-- BEGIN --

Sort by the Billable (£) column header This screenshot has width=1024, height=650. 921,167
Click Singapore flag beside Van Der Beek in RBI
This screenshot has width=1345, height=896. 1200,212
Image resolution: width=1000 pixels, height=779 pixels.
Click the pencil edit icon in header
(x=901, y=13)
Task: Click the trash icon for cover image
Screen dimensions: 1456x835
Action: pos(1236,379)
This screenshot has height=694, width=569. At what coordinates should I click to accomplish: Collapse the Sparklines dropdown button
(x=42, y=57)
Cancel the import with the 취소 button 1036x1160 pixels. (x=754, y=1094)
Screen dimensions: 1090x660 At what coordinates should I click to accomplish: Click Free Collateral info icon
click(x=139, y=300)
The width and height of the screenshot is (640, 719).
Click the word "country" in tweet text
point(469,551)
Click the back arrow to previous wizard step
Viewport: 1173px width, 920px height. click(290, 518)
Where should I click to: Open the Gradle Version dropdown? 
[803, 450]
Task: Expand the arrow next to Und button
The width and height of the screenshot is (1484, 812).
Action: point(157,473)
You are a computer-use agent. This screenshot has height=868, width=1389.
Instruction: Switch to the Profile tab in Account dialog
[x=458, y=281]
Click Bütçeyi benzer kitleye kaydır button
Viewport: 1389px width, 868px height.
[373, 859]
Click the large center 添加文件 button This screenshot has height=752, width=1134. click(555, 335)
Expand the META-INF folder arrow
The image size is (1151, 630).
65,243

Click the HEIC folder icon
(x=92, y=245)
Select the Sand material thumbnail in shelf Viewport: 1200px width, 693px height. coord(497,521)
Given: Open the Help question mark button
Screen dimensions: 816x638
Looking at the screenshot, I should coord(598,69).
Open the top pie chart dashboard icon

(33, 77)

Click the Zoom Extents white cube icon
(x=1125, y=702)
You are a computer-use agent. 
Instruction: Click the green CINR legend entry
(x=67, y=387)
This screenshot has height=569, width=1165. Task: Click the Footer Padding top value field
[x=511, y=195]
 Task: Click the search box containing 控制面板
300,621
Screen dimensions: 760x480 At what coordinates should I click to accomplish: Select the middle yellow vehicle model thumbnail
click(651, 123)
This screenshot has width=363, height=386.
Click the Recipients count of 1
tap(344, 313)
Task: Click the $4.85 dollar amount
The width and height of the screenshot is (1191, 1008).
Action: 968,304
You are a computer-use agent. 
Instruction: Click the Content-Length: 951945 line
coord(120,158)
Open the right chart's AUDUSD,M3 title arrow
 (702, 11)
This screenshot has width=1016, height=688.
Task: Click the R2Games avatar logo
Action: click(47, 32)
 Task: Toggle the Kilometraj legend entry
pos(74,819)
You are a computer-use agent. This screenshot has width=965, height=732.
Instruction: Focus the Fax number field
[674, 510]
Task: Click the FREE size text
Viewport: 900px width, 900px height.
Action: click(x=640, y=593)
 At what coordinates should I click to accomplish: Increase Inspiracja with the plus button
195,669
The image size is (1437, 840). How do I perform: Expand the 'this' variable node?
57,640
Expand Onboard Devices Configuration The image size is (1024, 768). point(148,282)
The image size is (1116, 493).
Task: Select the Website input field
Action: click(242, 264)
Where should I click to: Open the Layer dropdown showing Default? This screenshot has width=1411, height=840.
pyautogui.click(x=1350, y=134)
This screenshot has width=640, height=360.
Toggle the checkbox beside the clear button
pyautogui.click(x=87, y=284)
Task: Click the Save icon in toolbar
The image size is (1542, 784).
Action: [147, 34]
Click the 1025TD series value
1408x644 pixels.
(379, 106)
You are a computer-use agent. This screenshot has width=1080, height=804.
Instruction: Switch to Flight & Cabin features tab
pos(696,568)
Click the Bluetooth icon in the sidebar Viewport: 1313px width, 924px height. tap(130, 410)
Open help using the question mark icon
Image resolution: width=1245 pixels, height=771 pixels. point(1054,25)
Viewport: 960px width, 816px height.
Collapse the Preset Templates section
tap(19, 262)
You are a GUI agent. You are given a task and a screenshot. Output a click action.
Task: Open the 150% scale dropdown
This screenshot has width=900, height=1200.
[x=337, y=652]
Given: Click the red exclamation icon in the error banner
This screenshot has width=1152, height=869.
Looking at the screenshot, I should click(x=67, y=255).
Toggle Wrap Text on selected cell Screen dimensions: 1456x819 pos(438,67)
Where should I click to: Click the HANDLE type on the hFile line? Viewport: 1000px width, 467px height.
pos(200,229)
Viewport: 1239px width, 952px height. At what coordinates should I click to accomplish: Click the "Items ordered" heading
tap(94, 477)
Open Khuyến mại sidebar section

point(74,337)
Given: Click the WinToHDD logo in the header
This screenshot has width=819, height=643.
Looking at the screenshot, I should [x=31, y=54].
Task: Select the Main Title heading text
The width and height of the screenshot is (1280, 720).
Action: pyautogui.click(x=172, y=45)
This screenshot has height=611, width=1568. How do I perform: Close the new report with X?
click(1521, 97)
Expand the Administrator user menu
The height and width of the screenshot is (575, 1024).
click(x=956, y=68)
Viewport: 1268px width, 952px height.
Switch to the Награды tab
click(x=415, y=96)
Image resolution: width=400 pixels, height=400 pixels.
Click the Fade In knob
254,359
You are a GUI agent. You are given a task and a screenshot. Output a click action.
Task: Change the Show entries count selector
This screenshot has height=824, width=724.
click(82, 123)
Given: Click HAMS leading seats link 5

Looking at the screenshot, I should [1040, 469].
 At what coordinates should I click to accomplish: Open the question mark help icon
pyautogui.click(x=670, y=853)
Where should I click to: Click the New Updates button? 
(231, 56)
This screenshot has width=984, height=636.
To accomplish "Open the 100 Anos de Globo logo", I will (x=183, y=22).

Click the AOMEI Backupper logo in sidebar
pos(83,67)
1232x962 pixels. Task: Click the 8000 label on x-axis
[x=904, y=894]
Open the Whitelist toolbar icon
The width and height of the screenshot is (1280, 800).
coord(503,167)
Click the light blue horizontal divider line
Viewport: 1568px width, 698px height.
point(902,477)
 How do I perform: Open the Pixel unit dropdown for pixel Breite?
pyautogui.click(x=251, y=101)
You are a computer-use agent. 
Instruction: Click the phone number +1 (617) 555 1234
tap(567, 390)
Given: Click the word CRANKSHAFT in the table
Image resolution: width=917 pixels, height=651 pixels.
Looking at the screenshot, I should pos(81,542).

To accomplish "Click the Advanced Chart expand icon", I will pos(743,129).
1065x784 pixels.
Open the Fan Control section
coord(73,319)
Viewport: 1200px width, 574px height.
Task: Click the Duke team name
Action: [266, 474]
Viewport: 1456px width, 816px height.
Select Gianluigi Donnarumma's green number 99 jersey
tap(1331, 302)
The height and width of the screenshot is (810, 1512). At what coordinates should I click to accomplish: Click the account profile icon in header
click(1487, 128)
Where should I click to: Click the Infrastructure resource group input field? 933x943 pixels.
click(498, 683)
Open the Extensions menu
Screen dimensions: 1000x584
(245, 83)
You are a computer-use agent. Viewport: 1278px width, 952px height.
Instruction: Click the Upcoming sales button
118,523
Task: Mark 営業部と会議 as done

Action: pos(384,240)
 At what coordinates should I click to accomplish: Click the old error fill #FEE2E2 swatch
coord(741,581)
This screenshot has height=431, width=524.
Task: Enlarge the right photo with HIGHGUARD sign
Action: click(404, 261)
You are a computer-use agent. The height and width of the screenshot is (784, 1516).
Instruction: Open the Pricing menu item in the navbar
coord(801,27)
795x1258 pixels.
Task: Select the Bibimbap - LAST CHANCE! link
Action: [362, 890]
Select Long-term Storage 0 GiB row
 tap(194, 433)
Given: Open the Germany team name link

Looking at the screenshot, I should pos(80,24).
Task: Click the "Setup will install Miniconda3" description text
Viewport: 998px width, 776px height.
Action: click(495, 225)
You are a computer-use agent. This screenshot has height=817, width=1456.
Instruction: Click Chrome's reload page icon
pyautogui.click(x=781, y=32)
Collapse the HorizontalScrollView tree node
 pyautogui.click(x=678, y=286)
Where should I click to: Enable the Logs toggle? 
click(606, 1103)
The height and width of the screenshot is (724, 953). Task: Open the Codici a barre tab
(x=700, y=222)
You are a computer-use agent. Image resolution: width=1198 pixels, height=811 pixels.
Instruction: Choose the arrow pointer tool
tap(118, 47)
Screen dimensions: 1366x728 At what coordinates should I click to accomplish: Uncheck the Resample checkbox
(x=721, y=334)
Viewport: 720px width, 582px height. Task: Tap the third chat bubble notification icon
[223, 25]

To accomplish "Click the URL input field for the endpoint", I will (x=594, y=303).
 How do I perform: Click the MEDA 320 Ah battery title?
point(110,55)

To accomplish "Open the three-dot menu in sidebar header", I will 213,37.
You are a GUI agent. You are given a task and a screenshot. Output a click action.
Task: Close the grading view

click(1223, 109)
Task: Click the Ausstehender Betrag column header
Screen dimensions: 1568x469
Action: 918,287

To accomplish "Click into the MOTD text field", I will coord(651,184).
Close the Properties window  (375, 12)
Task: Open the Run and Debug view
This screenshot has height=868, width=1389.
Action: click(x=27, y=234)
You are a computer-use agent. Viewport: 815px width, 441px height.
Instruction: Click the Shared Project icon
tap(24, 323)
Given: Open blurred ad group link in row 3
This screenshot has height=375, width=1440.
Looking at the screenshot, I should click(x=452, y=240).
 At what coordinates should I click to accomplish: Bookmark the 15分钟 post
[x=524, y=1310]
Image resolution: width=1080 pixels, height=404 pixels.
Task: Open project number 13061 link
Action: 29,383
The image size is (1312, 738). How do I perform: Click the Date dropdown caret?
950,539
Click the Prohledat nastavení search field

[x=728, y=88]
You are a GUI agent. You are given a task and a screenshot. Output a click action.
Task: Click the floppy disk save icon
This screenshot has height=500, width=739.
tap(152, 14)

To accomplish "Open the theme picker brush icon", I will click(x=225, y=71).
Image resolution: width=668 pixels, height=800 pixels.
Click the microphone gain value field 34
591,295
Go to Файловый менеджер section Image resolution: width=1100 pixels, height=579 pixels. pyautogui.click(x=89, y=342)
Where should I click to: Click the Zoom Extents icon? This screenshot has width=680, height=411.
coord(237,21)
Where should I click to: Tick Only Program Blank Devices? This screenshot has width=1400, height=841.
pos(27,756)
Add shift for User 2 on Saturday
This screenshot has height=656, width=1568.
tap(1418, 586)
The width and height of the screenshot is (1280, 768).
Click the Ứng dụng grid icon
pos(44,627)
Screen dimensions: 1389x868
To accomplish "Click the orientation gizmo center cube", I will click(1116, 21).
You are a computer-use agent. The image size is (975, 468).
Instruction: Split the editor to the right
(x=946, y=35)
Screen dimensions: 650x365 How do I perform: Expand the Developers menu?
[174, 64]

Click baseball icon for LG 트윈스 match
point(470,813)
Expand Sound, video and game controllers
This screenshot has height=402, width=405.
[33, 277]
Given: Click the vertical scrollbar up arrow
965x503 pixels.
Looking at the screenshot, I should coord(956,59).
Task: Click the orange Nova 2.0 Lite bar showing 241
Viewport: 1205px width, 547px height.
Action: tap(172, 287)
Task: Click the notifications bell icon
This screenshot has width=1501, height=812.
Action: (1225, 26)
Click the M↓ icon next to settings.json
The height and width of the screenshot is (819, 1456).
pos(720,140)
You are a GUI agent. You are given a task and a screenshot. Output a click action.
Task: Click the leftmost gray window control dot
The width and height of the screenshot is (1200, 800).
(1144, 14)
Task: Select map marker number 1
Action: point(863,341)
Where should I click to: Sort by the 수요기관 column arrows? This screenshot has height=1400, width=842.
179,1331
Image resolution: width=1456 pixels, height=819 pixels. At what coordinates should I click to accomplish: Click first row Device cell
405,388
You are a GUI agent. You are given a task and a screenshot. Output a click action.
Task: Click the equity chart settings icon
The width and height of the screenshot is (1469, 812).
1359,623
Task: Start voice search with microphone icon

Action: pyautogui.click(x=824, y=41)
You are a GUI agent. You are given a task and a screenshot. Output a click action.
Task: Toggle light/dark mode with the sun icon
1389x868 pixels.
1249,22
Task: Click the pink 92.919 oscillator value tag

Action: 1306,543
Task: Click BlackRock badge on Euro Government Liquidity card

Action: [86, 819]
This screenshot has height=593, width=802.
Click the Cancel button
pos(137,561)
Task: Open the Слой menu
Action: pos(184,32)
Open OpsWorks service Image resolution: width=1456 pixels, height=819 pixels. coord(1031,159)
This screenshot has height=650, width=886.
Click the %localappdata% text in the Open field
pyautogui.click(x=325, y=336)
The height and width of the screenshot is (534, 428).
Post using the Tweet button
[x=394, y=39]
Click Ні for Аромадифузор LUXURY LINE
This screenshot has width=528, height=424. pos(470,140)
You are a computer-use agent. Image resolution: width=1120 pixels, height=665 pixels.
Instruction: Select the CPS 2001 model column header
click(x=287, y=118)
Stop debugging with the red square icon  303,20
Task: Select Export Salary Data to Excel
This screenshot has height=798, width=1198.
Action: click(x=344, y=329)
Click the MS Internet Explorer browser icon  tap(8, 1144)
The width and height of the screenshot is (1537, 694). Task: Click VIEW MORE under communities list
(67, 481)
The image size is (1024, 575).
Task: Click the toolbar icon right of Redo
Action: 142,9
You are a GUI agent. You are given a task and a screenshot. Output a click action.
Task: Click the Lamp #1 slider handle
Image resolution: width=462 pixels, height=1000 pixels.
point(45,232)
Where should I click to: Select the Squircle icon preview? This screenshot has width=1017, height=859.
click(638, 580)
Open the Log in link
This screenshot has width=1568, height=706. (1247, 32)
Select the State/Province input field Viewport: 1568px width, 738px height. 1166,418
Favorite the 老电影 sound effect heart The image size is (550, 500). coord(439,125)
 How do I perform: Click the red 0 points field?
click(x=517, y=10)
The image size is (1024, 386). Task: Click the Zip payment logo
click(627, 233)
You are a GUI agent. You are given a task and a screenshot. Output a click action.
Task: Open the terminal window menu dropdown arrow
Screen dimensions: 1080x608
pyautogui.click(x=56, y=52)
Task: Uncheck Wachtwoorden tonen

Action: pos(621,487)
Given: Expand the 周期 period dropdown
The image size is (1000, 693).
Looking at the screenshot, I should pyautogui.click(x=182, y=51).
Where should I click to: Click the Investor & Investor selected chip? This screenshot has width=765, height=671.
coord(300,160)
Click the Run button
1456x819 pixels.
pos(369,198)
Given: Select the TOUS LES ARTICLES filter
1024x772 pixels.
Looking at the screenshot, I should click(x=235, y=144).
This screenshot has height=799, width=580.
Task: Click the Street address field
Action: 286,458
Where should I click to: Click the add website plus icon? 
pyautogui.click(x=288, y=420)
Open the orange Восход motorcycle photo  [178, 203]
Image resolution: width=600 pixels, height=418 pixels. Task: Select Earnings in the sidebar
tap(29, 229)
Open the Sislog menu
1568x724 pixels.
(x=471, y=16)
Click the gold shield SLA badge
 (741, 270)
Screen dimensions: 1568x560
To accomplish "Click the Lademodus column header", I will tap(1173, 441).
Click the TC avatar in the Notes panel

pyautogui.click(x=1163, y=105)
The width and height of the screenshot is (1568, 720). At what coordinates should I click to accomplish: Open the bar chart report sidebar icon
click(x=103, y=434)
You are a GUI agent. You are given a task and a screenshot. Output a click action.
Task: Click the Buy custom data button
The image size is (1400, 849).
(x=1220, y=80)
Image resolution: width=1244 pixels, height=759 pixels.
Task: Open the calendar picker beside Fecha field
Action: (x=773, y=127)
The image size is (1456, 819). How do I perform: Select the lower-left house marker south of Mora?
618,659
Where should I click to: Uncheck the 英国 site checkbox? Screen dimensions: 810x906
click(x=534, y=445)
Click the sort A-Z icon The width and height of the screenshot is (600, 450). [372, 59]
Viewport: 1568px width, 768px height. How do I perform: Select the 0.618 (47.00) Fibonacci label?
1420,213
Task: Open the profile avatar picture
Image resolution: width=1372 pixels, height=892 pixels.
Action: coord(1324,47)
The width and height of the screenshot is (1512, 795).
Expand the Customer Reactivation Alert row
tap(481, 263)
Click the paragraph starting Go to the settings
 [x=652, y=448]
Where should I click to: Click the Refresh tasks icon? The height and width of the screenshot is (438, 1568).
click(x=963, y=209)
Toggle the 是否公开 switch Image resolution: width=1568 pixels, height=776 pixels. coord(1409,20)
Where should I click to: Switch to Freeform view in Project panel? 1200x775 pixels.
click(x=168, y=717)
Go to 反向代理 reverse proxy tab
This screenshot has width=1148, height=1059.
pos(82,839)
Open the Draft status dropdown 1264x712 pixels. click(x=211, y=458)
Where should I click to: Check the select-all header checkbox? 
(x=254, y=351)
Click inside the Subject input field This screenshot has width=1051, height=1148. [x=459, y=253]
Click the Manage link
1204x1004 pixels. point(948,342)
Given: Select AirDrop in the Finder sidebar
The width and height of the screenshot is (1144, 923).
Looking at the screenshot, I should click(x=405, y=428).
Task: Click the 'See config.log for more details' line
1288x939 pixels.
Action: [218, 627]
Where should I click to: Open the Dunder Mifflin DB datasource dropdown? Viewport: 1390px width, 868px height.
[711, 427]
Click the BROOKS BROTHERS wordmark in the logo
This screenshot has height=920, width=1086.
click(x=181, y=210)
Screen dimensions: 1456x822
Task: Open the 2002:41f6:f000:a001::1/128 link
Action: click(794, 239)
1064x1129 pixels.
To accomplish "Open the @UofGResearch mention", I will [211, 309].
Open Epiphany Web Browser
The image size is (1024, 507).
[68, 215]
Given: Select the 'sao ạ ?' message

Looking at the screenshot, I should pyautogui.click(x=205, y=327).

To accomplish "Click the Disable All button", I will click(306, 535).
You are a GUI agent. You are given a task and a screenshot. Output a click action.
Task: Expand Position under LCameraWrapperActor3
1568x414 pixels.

-- END --

(EXERCISE AIM) Retype the data from the line with "Where should I click to: Click the HANDLE" up to and including the line with "I will pos(743,129).", exactly as they stand.

(WRITTEN RESPONSE)
Where should I click to: Click the HANDLE type on the hFile line? Viewport: 1000px width, 467px height.
pos(200,229)
Viewport: 1239px width, 952px height. At what coordinates should I click to accomplish: Click the "Items ordered" heading
tap(94, 477)
Open Khuyến mại sidebar section

point(74,337)
Given: Click the WinToHDD logo in the header
This screenshot has width=819, height=643.
Looking at the screenshot, I should [x=31, y=54].
Task: Select the Main Title heading text
The width and height of the screenshot is (1280, 720).
Action: pyautogui.click(x=172, y=45)
This screenshot has height=611, width=1568. How do I perform: Close the new report with X?
click(1521, 97)
Expand the Administrator user menu
The height and width of the screenshot is (575, 1024).
click(x=956, y=68)
Viewport: 1268px width, 952px height.
Switch to the Награды tab
click(x=415, y=96)
Image resolution: width=400 pixels, height=400 pixels.
Click the Fade In knob
254,359
You are a GUI agent. You are given a task and a screenshot. Output a click action.
Task: Change the Show entries count selector
This screenshot has height=824, width=724.
click(82, 123)
Given: Click HAMS leading seats link 5

Looking at the screenshot, I should [1040, 469].
 At what coordinates should I click to accomplish: Open the question mark help icon
pyautogui.click(x=670, y=853)
Where should I click to: Click the New Updates button? 
(231, 56)
This screenshot has width=984, height=636.
To accomplish "Open the 100 Anos de Globo logo", I will (x=183, y=22).

Click the AOMEI Backupper logo in sidebar
pos(83,67)
1232x962 pixels. Task: Click the 8000 label on x-axis
[x=904, y=894]
Open the Whitelist toolbar icon
The width and height of the screenshot is (1280, 800).
coord(503,167)
Click the light blue horizontal divider line
Viewport: 1568px width, 698px height.
point(902,477)
 How do I perform: Open the Pixel unit dropdown for pixel Breite?
pyautogui.click(x=251, y=101)
You are a computer-use agent. 
Instruction: Click the phone number +1 (617) 555 1234
tap(567, 390)
Given: Click the word CRANKSHAFT in the table
Image resolution: width=917 pixels, height=651 pixels.
Looking at the screenshot, I should pos(81,542).

To accomplish "Click the Advanced Chart expand icon", I will pos(743,129).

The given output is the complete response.